**Aim of the exercise**: Return every one of the rows below word for word, with nothing added or changed.

****************

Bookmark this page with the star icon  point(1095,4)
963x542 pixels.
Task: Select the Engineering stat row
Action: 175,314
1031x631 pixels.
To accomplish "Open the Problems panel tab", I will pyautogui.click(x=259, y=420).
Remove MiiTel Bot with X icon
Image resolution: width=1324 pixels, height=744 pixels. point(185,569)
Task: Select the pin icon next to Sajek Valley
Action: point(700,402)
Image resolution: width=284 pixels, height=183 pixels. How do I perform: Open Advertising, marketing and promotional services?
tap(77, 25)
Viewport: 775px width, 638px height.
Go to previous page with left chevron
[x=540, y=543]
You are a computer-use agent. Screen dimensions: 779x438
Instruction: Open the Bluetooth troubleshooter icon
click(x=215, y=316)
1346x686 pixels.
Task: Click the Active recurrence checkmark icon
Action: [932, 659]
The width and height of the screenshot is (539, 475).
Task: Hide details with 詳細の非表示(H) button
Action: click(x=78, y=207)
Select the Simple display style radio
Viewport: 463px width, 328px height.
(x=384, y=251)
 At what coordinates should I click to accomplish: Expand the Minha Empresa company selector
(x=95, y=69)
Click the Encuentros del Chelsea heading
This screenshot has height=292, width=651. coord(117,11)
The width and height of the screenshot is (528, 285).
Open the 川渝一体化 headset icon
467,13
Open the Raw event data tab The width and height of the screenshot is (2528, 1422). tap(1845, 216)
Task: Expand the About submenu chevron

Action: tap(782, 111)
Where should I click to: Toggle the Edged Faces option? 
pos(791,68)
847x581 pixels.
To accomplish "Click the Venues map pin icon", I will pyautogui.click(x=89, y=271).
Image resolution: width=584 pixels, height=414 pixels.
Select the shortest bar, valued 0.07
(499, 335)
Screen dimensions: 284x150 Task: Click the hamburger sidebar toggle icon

****************

**Answer**:
Bookmark this page with the star icon  point(1095,4)
963x542 pixels.
Task: Select the Engineering stat row
Action: 175,314
1031x631 pixels.
To accomplish "Open the Problems panel tab", I will pyautogui.click(x=259, y=420).
Remove MiiTel Bot with X icon
Image resolution: width=1324 pixels, height=744 pixels. point(185,569)
Task: Select the pin icon next to Sajek Valley
Action: point(700,402)
Image resolution: width=284 pixels, height=183 pixels. How do I perform: Open Advertising, marketing and promotional services?
tap(77, 25)
Viewport: 775px width, 638px height.
Go to previous page with left chevron
[x=540, y=543]
You are a computer-use agent. Screen dimensions: 779x438
Instruction: Open the Bluetooth troubleshooter icon
click(x=215, y=316)
1346x686 pixels.
Task: Click the Active recurrence checkmark icon
Action: [932, 659]
The width and height of the screenshot is (539, 475).
Task: Hide details with 詳細の非表示(H) button
Action: click(x=78, y=207)
Select the Simple display style radio
Viewport: 463px width, 328px height.
(x=384, y=251)
 At what coordinates should I click to accomplish: Expand the Minha Empresa company selector
(x=95, y=69)
Click the Encuentros del Chelsea heading
This screenshot has height=292, width=651. coord(117,11)
The width and height of the screenshot is (528, 285).
Open the 川渝一体化 headset icon
467,13
Open the Raw event data tab The width and height of the screenshot is (2528, 1422). tap(1845, 216)
Task: Expand the About submenu chevron

Action: tap(782, 111)
Where should I click to: Toggle the Edged Faces option? 
pos(791,68)
847x581 pixels.
To accomplish "Click the Venues map pin icon", I will pyautogui.click(x=89, y=271).
Image resolution: width=584 pixels, height=414 pixels.
Select the shortest bar, valued 0.07
(499, 335)
Screen dimensions: 284x150 Task: Click the hamburger sidebar toggle icon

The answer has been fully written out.